▶ **Page extract**:
Author: Simon Pilgrim (RKSimon)

Changes

foldPermuteOfBinops currently requires both binop operands to be oneuse shuffles to fold the shuffles across the binop, but there will be cases where its still profitable to fold across the binop with only one foldable shuffle.

Full diff: https://github.com/llvm/llvm-project/pull/122118.diff

4 Files Affected:

(modified) llvm/lib/Transforms/Vectorize/VectorCombine.cpp (+25-19)
(modified) llvm/test/Transforms/PhaseOrdering/X86/hadd.ll (+7-7)
(modified) llvm/test/Transforms/PhaseOrdering/X86/hsub.ll (+7-7)
(modified) llvm/test/Transforms/VectorCombine/X86/permute-of-binops.ll (+18-12)

diff --git a/llvm/lib/Transforms/Vectorize/VectorCombine.cpp b/llvm/lib/Transforms/Vectorize/VectorCombine.cpp
index 120eafae8c5ac5..e9478103f36288 100644
--- a/llvm/lib/Transforms/Vectorize/VectorCombine.cpp
+++ b/llvm/lib/Transforms/Vectorize/VectorCombine.cpp
@@ -1592,17 +1592,21 @@ bool VectorCombine::foldPermuteOfBinops(Instruction &I) {
   if (BinOp->isIntDivRem() && llvm::is_contained(OuterMask, PoisonMaskElem))
     return false;
 
-  Value *Op00, *Op01;
-  ArrayRef<int> Mask0;
-  if (!match(BinOp->getOperand(0),
-             m_OneUse(m_Shuffle(m_Value(Op00), m_Value(Op01), m_Mask(Mask0)))))
+  Value *Op00, *Op01, *Op10, *Op11;
+  ArrayRef<int> Mask0, Mask1;
+  bool Match0 =
+      match(BinOp->getOperand(0),
+            m_OneUse(m_Shuffle(m_Value(Op00), m_Value(Op01), m_Mask(Mask0))));
+  bool Match1 =
+      match(BinOp->getOperand(1),
+            m_OneUse(m_Shuffle(m_Value(Op10), m_Value(Op11), m_Mask(Mask1))));
+  if (!Match0 && !Match1)

▶ **Stored entries**:
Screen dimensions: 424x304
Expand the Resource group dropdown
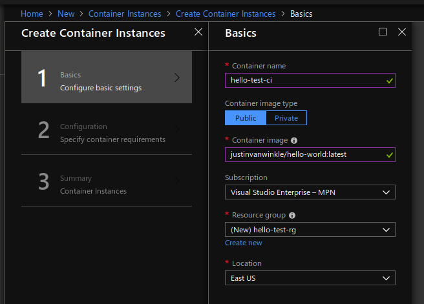pos(310,230)
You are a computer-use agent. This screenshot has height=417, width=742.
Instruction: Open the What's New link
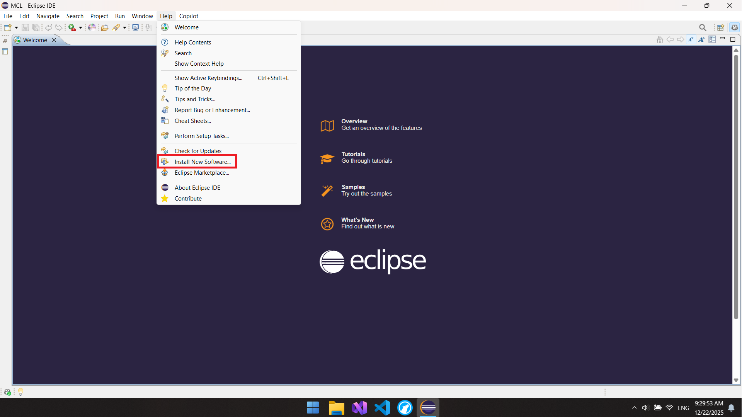pos(357,220)
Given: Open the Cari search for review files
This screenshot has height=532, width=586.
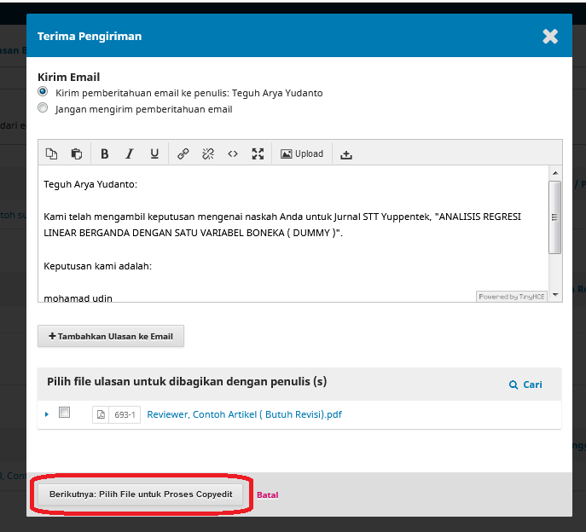Looking at the screenshot, I should coord(525,385).
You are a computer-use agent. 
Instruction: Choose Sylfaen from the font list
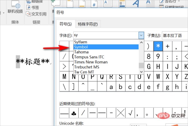click(x=81, y=42)
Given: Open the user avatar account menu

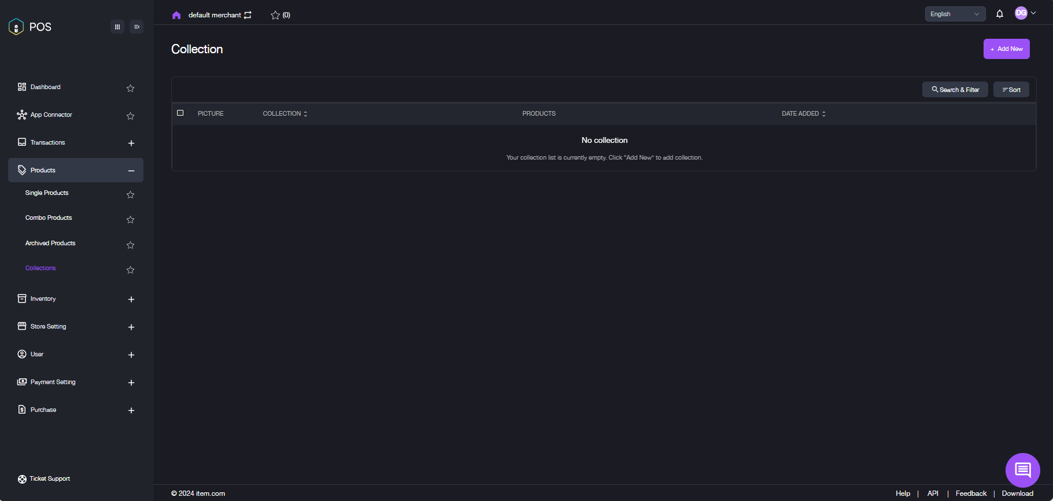Looking at the screenshot, I should tap(1025, 13).
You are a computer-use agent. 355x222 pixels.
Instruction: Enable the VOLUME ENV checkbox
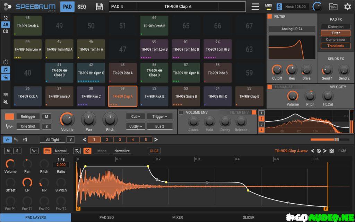(181, 112)
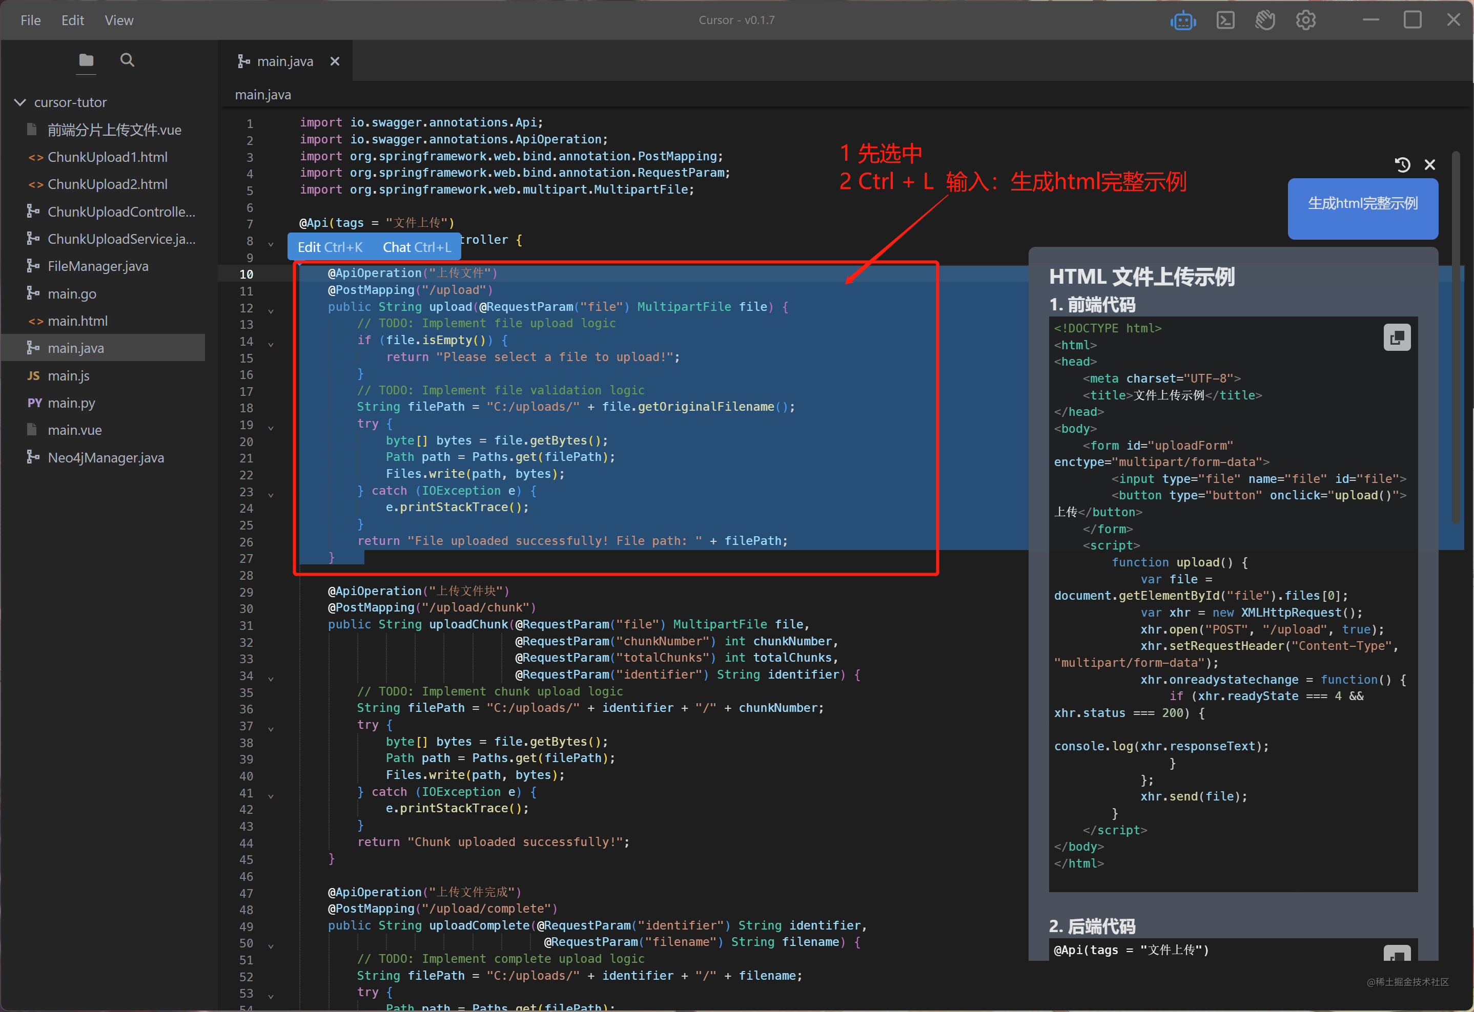Click the Edit Ctrl+K button
The width and height of the screenshot is (1474, 1012).
330,247
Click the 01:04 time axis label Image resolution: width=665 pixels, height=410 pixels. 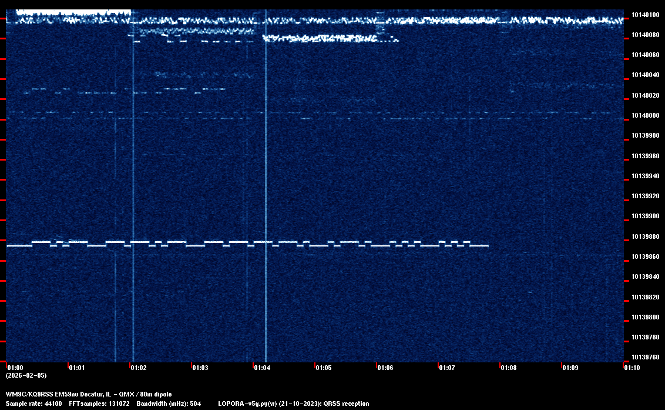[x=261, y=368]
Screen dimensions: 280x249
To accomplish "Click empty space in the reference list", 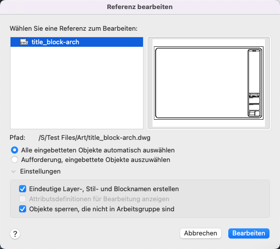I will tap(77, 88).
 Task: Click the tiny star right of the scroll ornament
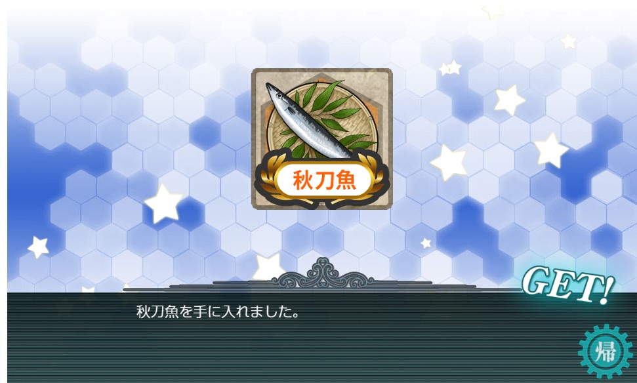[x=426, y=243]
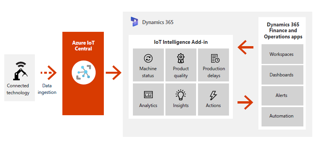
Task: Click the Insights light bulb icon
Action: (181, 95)
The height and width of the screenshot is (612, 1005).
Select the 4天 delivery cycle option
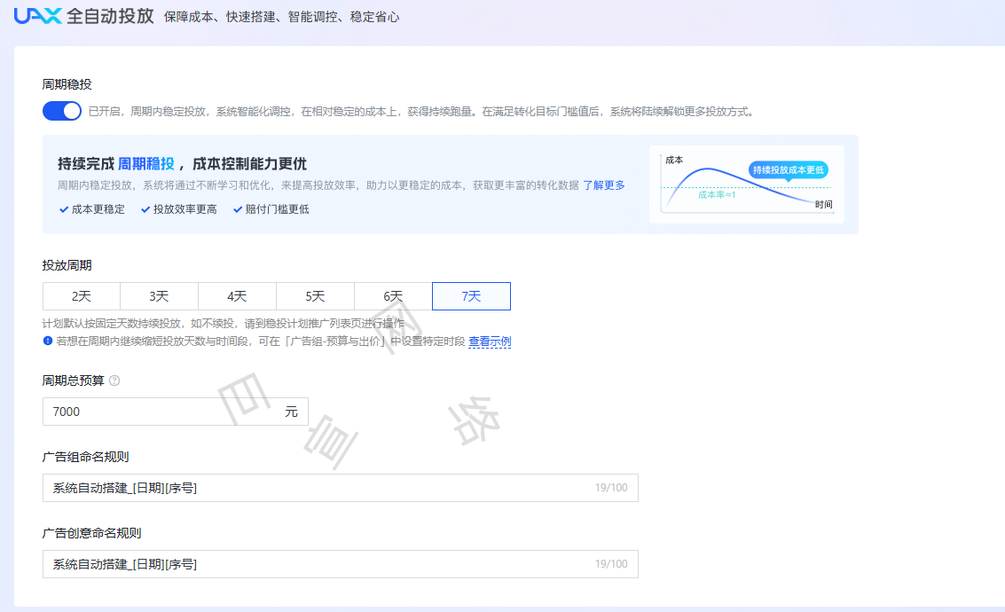click(237, 296)
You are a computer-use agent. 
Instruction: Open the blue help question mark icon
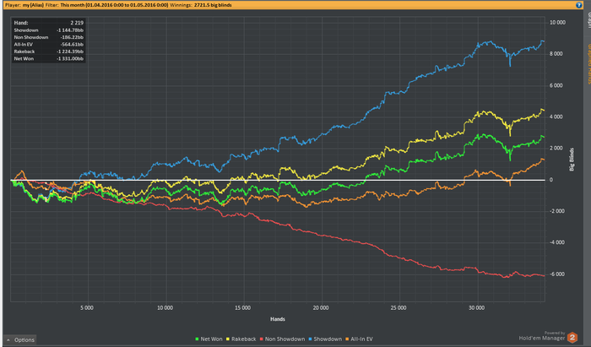(579, 5)
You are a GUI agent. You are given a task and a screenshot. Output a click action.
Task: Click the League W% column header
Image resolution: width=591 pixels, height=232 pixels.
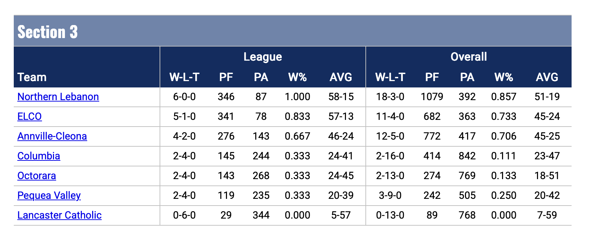click(297, 77)
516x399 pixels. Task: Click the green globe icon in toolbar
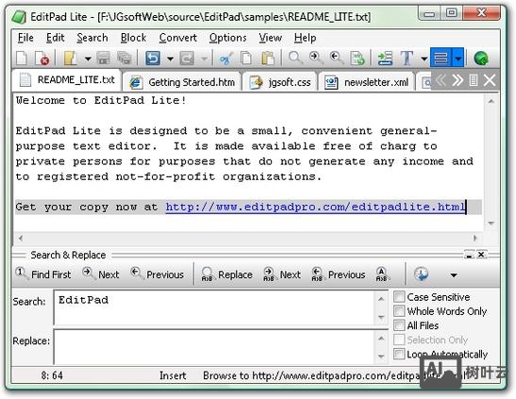tap(481, 58)
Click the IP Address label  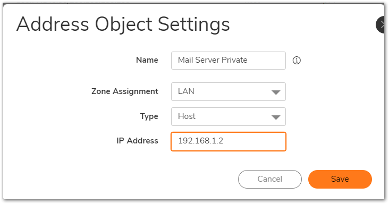pos(138,141)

▶ **Required work**:
Answer these questions using the page extract above:
(a) What does foldPermuteOfBinops currently require of both binop operands?
(b) How many files does the change affect?
(c) What are the names of the two bool variables introduced in the new code?

▶ **Reply**:
(a) Both must be oneuse shuffles.
(b) 4
(c) Match0 and Match1